- [Problem to solve]
The response has to reproduce all entries exactly while excluding their pictures.

[[ Data provided open ]]

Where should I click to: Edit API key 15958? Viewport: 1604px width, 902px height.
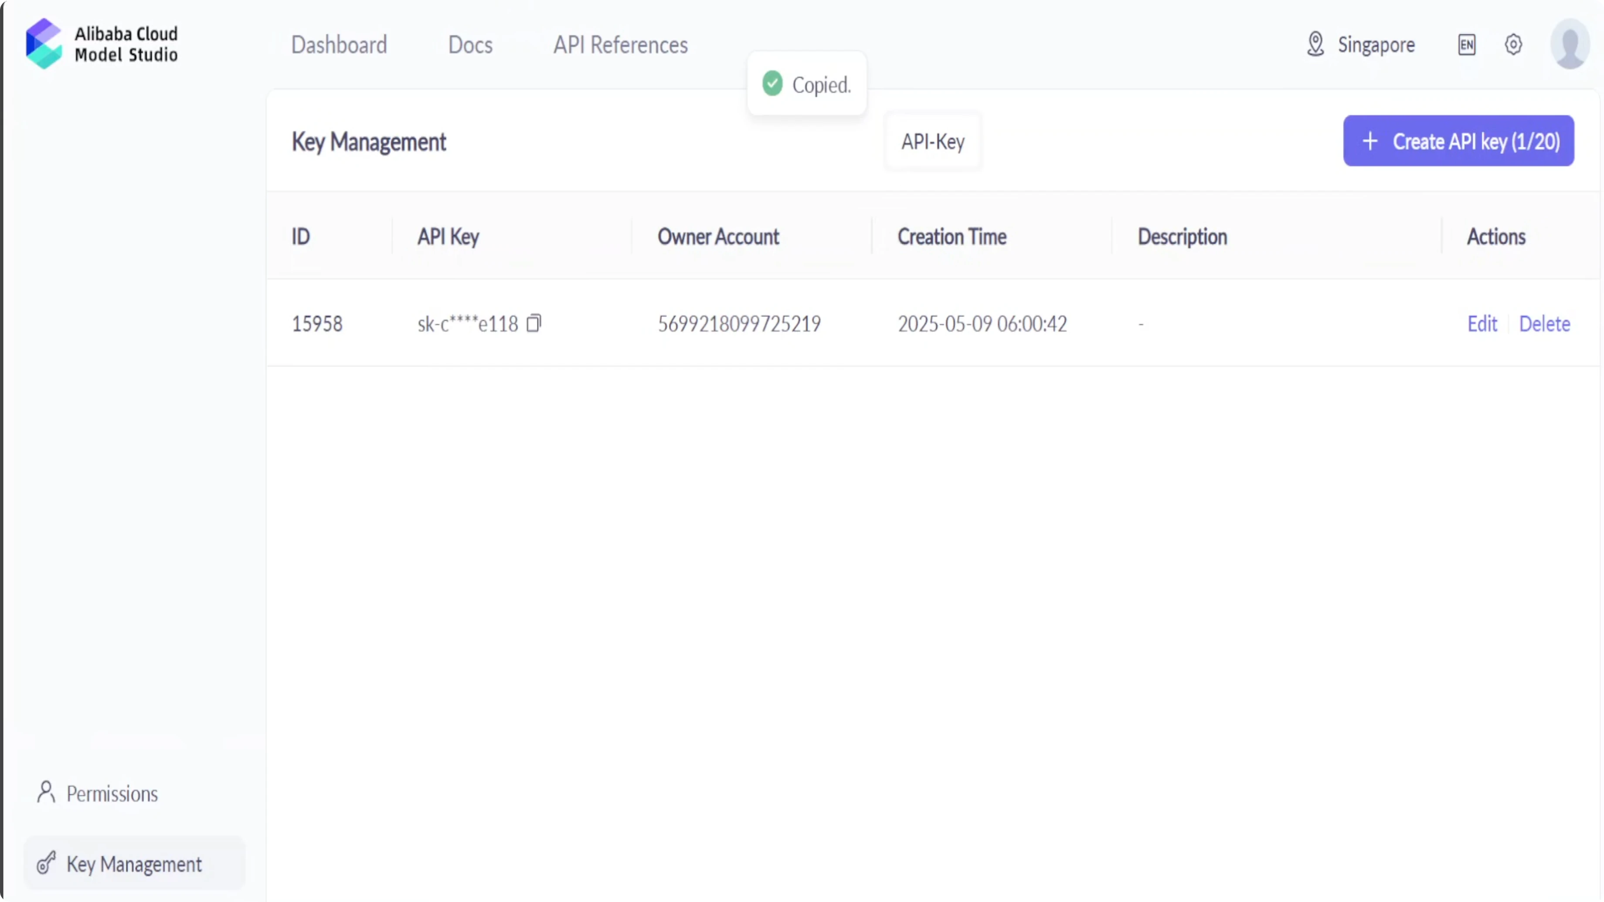click(x=1482, y=324)
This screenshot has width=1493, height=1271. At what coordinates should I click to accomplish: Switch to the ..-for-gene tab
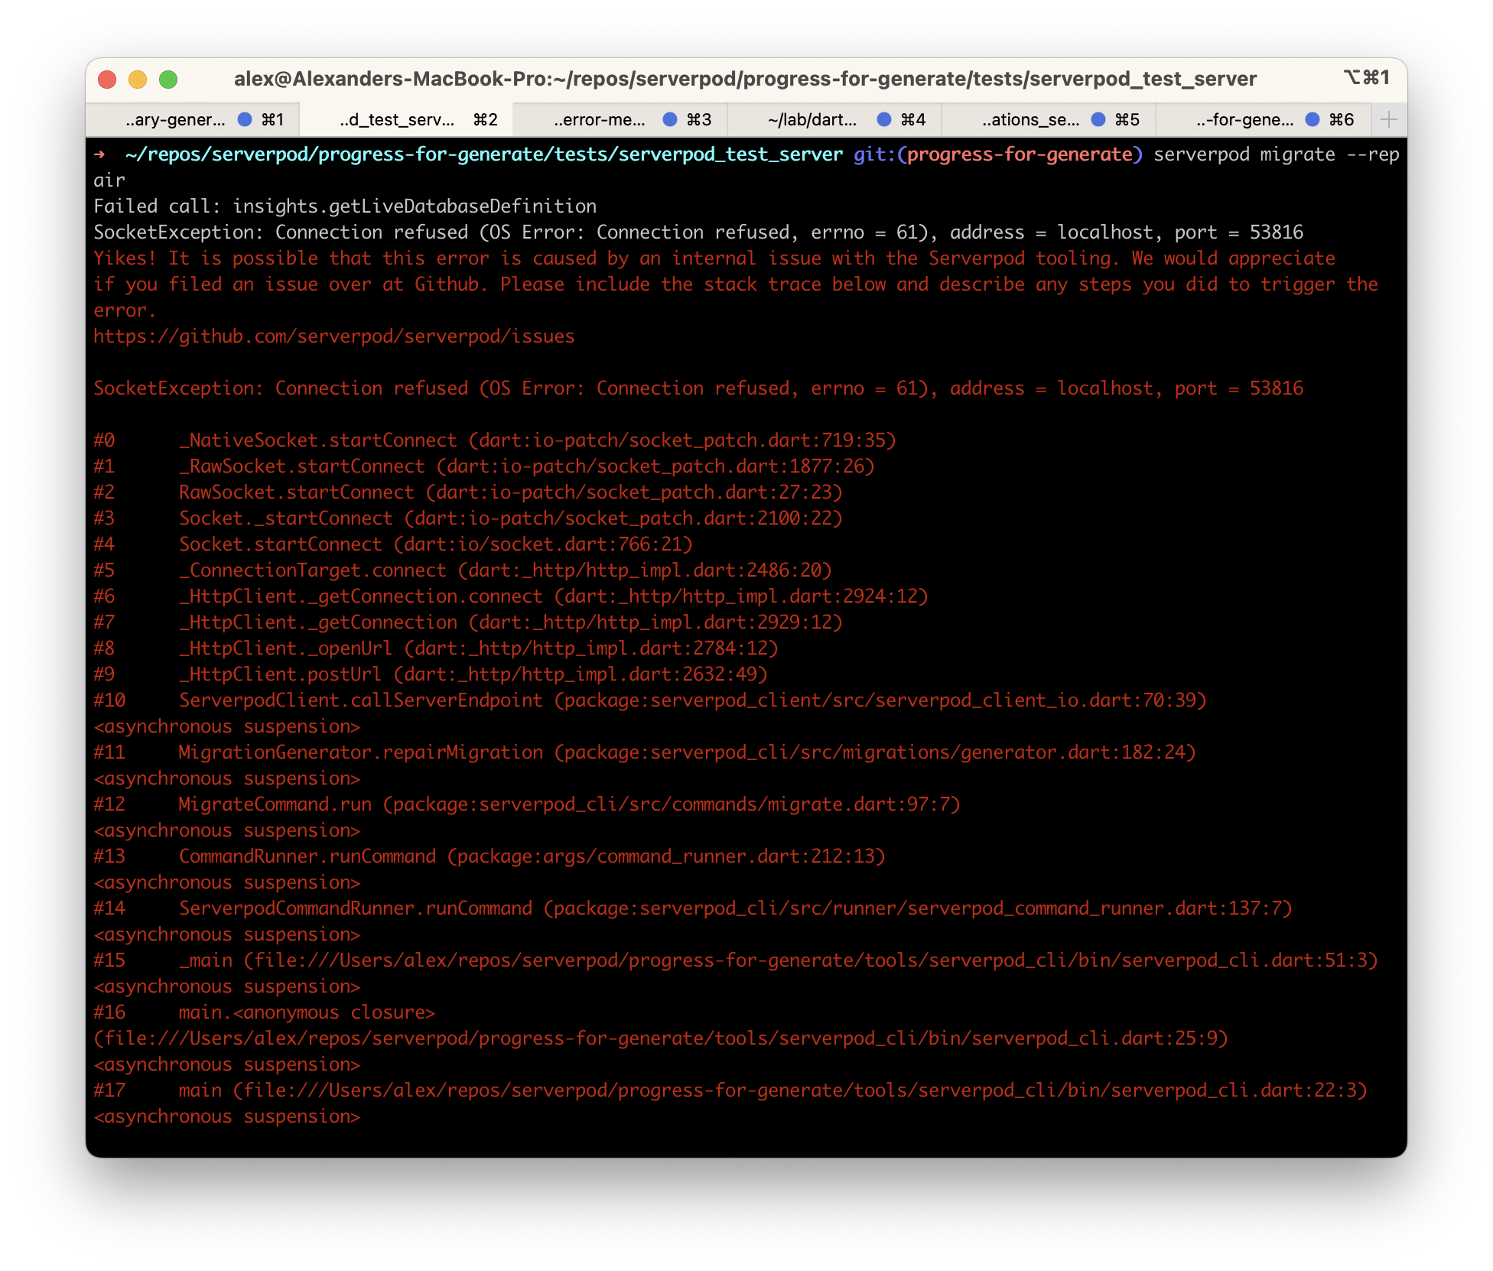click(1247, 119)
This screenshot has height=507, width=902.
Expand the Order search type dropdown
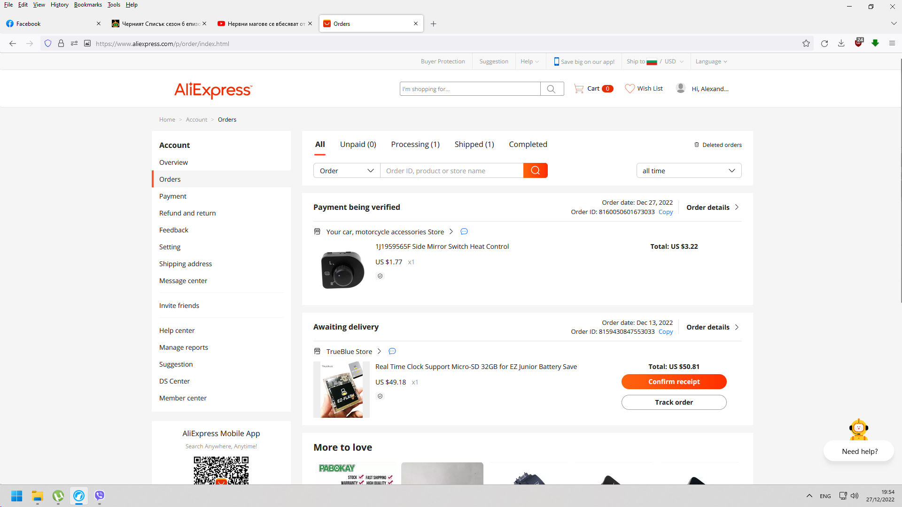(347, 171)
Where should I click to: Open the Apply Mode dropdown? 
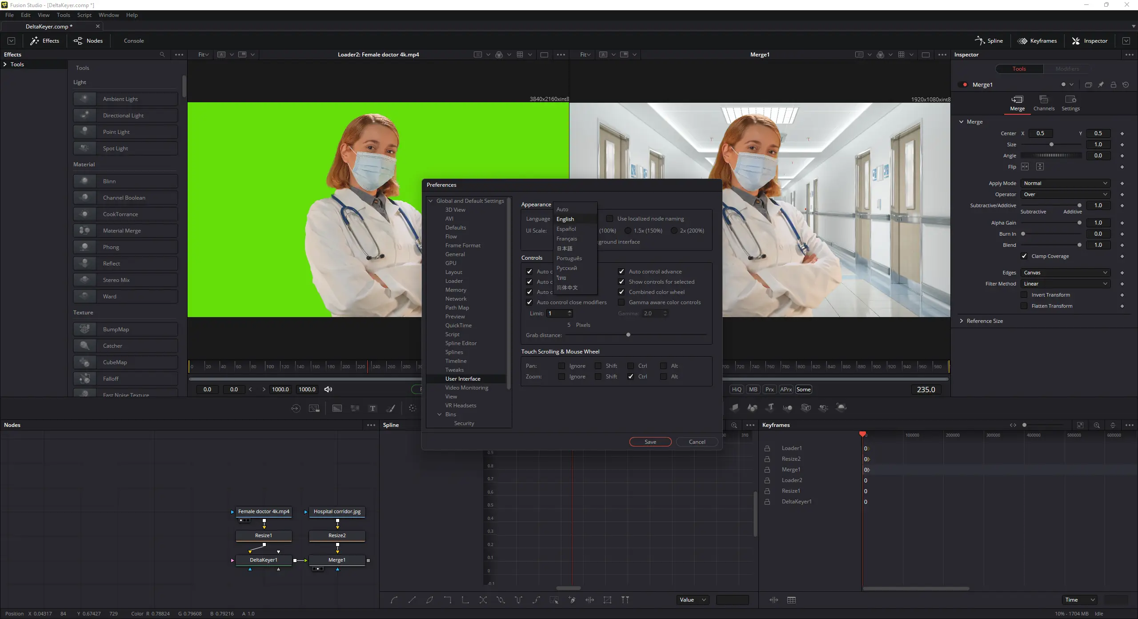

[[ Data provided closed ]]

- [Solution for this exercise]
Where should I click to: Edit API key 15958? Viewport: 1604px width, 902px height.
click(x=1482, y=324)
This screenshot has width=1493, height=1271. At what coordinates should I click to accomplish: Switch to the ..-for-gene tab
click(1247, 119)
This screenshot has height=507, width=902.
Expand the Order search type dropdown
(347, 171)
Where should I click to: Open the Apply Mode dropdown? 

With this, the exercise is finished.